══ Extract provided ══

The same is true of video games: modern titles benefit not only from vastly superior hardware, but also from the vital lessons learned by developers over the past 30-odd years.

If you need proof of how far we’ve come, give Wizardry Labyrinth of Lost Souls a spin. Here we have a game that's so hell-bent on replicating the feel of a vintage RPG that it gleefully abandons many of the crutial advancements that have been made in the genre over the past couple of decades.

Back to old skool

Based on a cult role-playing series birthed at the dawn of the genre, Wizardry Labyrinth of Lost Souls is a dungeon-crawler in every sense of the word.

You build up a party of six brave adventurers and head into a dank and dismal pit with thoughts of fame and fortune running through your head.

Of course, like any decent dungeon, the one in this title is packed with monsters all baying for your blood. In the best tradition of Japanese RPGs, encountering these foes is entirely random - you get no warning of when you’re going to be attacked, and battles adopt a turn-based format where each combatant dutifully waits for his chance to act.

═══
══ Given information ══

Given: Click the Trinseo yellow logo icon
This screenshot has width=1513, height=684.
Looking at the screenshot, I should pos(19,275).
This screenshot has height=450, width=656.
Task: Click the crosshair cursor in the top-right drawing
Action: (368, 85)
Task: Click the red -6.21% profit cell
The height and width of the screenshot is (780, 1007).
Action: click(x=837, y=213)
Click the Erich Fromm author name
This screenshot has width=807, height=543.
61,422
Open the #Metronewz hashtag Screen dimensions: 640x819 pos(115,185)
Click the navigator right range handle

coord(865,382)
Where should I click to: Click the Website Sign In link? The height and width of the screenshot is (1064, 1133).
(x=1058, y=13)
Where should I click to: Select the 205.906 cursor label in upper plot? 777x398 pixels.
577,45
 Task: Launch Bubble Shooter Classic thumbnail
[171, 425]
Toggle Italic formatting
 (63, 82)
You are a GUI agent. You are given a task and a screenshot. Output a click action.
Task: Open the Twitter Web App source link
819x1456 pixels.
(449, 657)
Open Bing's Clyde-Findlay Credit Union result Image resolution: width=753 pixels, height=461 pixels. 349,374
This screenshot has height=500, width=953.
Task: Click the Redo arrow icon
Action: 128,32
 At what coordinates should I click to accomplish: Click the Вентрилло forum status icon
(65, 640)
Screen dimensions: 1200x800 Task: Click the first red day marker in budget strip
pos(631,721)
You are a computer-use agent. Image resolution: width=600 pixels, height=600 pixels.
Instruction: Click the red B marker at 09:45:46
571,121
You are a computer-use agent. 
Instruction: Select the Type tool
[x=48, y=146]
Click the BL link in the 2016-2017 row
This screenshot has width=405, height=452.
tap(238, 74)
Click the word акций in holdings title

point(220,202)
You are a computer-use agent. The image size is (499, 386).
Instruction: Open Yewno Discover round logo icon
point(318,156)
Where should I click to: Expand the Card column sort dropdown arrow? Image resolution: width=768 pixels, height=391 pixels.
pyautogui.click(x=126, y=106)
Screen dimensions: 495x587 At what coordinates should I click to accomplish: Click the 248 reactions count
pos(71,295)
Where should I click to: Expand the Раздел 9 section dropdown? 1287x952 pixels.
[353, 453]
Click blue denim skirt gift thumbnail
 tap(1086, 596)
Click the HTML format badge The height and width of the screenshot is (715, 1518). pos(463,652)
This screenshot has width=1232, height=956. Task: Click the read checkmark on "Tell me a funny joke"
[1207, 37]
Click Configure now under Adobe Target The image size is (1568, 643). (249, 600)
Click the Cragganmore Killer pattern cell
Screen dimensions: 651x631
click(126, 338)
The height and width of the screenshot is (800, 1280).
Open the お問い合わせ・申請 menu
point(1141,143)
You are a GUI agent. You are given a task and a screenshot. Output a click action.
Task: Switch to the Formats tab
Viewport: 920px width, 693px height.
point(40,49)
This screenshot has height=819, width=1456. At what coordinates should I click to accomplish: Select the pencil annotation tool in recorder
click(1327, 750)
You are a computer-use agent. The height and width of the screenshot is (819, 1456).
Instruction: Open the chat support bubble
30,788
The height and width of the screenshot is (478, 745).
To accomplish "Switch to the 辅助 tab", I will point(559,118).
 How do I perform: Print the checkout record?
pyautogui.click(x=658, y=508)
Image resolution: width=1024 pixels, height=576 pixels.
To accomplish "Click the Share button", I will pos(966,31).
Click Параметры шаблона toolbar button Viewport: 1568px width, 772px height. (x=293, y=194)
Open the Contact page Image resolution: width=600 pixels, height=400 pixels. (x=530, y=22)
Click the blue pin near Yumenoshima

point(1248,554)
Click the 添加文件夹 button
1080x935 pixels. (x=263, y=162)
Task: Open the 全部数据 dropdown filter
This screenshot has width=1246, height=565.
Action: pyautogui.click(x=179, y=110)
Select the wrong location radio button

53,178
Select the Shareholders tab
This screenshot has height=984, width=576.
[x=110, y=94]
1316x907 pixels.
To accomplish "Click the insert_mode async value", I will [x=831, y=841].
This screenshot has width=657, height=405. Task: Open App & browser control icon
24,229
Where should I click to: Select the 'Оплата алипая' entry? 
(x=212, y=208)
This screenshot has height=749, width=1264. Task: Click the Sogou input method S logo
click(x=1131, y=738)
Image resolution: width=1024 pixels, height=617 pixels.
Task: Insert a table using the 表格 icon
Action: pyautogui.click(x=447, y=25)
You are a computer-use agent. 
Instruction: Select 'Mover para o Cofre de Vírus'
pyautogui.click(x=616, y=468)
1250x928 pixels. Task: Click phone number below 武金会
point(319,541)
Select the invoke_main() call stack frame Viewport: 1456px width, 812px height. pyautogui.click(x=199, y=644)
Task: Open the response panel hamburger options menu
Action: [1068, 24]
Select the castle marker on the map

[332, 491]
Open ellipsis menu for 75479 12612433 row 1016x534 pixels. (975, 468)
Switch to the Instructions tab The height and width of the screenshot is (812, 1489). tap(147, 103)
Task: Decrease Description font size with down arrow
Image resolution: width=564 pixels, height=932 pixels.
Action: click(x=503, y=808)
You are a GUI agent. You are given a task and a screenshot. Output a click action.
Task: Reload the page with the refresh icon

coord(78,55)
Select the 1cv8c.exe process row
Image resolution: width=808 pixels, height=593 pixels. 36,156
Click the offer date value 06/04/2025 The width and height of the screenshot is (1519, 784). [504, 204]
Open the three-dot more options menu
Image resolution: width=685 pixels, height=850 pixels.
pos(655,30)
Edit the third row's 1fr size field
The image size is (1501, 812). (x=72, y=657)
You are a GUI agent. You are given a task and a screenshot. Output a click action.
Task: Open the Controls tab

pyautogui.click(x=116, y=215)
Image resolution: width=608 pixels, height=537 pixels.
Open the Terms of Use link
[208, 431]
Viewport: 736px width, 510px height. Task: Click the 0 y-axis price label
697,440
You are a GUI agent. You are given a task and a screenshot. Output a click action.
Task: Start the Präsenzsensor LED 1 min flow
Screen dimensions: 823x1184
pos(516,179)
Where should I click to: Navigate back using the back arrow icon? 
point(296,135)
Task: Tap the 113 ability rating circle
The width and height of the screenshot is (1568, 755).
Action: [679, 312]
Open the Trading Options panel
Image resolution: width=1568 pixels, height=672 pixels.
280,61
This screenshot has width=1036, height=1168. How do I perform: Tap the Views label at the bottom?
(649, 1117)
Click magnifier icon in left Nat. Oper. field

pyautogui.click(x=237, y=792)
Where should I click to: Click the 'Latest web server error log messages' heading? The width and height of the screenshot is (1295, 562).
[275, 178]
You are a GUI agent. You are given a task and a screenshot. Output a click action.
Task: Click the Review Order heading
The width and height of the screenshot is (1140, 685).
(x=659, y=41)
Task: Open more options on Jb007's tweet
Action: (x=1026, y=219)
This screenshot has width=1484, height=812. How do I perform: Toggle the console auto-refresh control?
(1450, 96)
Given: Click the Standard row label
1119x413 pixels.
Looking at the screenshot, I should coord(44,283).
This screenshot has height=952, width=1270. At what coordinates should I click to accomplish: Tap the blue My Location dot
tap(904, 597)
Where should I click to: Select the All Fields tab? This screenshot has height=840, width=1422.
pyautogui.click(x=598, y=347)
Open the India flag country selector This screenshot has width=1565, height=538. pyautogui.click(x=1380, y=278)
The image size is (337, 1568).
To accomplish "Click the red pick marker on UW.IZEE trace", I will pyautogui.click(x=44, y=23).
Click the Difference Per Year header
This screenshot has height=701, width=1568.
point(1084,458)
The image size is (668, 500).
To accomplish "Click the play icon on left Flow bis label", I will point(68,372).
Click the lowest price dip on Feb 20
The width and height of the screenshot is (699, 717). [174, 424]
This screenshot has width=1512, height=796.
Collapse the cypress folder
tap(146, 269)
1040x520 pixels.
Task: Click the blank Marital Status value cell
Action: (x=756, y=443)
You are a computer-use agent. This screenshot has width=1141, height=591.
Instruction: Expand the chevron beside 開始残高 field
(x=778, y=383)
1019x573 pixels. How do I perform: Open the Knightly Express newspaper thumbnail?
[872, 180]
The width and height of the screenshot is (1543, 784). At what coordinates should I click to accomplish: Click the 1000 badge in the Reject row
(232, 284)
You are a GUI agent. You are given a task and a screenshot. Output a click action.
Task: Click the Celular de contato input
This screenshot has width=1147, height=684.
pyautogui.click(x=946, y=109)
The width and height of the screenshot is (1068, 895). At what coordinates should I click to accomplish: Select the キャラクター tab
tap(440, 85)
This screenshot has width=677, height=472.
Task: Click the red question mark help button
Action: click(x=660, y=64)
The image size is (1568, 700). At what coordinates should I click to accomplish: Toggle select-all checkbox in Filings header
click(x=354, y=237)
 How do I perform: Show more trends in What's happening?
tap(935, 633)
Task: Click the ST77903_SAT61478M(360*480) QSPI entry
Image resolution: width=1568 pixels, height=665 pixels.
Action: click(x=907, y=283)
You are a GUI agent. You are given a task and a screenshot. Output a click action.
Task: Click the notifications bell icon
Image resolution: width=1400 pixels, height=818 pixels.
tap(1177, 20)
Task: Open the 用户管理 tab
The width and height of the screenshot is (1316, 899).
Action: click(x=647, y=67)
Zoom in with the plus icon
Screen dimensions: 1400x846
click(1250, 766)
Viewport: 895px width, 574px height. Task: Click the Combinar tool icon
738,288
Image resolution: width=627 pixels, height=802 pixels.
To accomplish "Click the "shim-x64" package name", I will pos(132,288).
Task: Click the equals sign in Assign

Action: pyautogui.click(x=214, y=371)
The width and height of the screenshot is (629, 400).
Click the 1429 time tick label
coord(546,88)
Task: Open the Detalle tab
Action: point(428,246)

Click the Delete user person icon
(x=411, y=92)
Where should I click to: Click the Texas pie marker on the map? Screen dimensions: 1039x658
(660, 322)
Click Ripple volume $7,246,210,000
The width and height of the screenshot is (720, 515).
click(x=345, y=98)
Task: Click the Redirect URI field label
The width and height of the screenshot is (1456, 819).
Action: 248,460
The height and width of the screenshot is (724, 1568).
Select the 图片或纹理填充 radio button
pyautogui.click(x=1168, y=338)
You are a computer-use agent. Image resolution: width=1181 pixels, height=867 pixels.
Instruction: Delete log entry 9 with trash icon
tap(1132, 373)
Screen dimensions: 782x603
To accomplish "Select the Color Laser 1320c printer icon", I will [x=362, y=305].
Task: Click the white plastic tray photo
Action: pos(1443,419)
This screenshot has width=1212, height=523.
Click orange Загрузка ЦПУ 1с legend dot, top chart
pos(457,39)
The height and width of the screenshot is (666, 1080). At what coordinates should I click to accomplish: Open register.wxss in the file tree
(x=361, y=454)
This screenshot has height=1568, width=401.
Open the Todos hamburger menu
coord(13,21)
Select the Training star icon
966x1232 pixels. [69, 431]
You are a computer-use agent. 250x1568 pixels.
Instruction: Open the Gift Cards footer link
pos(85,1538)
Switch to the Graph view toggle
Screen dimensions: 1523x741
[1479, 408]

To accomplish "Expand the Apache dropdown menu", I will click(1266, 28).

═══

**Exercise set**
1 - According to the Wizardry review, how many adventurers make up your party?
2 - Shorten the paragraph of the Wizardry review that begins "Of course, like any decent dungeon" into a brief list, keeping its main facts.
3 - Go on with the Wizardry review, starting right after its last sentence.

**Results by task**
1 - Six.

2 -
- The dungeon is full of monsters that want your blood.
- As in many Japanese RPGs, you meet these enemies at random, with no warning before an attack.
- Fights are turn-based, and each fighter waits for a turn to act.

3 -
There’s nothing wrong with this aspect of Wizardry Labyrinth of Lost Souls. In fact, we applaud the old skool sensibilities of the title, as we’re massive fans of similar games, such as Sega’s Shining in the Darkness and Shining the Holy Ark.

Can’t see the wood for the trees

The big problem here is that Wizardry Labyrinth of Lost Souls fails to augment this retro gameplay with modern improvements. There’s no tutorial to speak of, leaving you very much in the dark when it comes to figuring out what each element of the interface is for.

A prime example of this needlessly obtuse game design is the acquisition of a map. You’d think you’d get this vital item from the outset, but you need to buy it before entering the dungeon itself.

Heading to the shop, your intuition tells you to tap the ‘Buy’ icon. Doing so brings up a menu that shows the items each of your characters is currently holding, but no actual list of things to purchase. Confused, you’ll most likely exit the shop menu and see if the Inn, Temple of Guildhall are able to sell you the parchment you desire.

In actual fact, the Shop is the correct location - but to buy things you first need to physically select the party member who will be performing the actual purchasing process.

In Wizardry Labyrinth of Lost Souls, each character has his own individual inventory and gold reserves - something that strikes us as unnecessary and archaic.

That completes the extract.